True words aren’t charming,
charming words aren’t true.
Good people aren’t contentious,
contentious people aren’t good.
People who know aren’t learned,
learned people don’t know.
Wise souls don’t hoard;
the more they do for others the more they have,
the more they give the richer they are.
The Way of heaven profits without destroying.
Doing without outdoing
is the Way of the wise.
In this final poem, Lao Tzu drums out several of the paradoxes and central ideas that make up the Way. To give is to gain. To learn is not to know. Being truthful and good may not make you friends or give you the kind of power generally thought of as power.
The Way is simplicity. It’s flexible.
The Way is smiling and laughing.
The Way is feeding ducks at a pond.
The Way is buying groceries for the guy who forgot his wallet at home.

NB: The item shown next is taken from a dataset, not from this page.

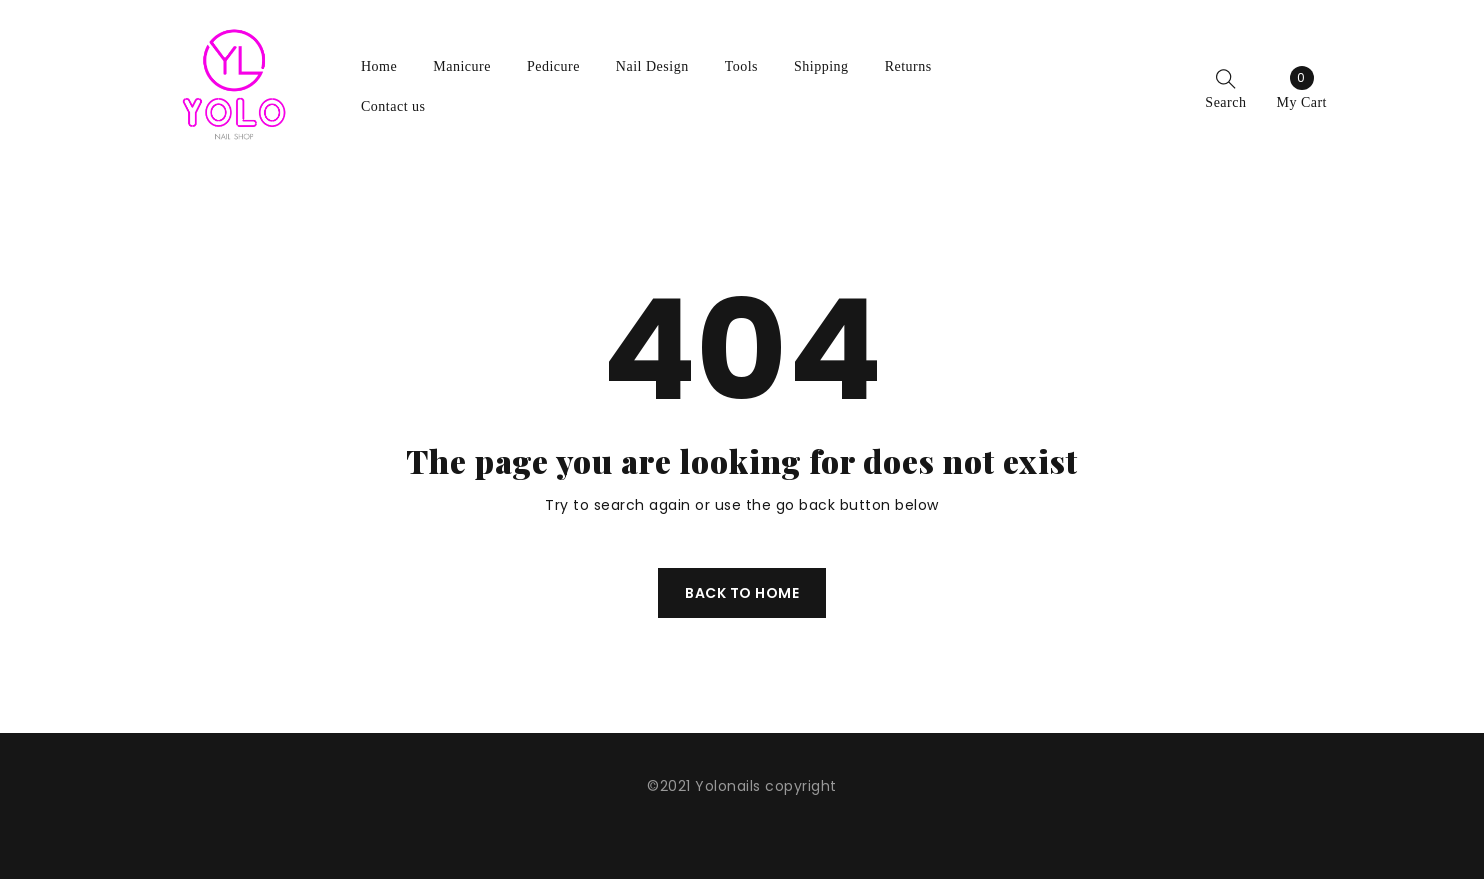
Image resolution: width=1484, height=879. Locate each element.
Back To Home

The Way is walking through a city or field or forest or park.
The Way is many things and yet hard to state.
But at its core, it’s asking us to be kind and gentle and thoughtful.
That’s pretty much it.
Kindness can change the world. Every act of kindness you do will ripple into the acts of others. Kindness will swell, very gradually, and that rippling can become a wave and that wave can sweep over a city, over a state, over a country. But only if we don’t seek such power. Only if we simply act and follow the Way.
It’s a beautiful thought, and it may be a true one. But it’s a lot to ask of people, for some reason.
Being kind is a radical act. Promoting peace is a radical idea in this country that loves war so much. But it’s only through these radical acts that the nation will change.
So resist. Be gentle, be peaceful, be kind. It’s the most meaningful act of resistance we have available.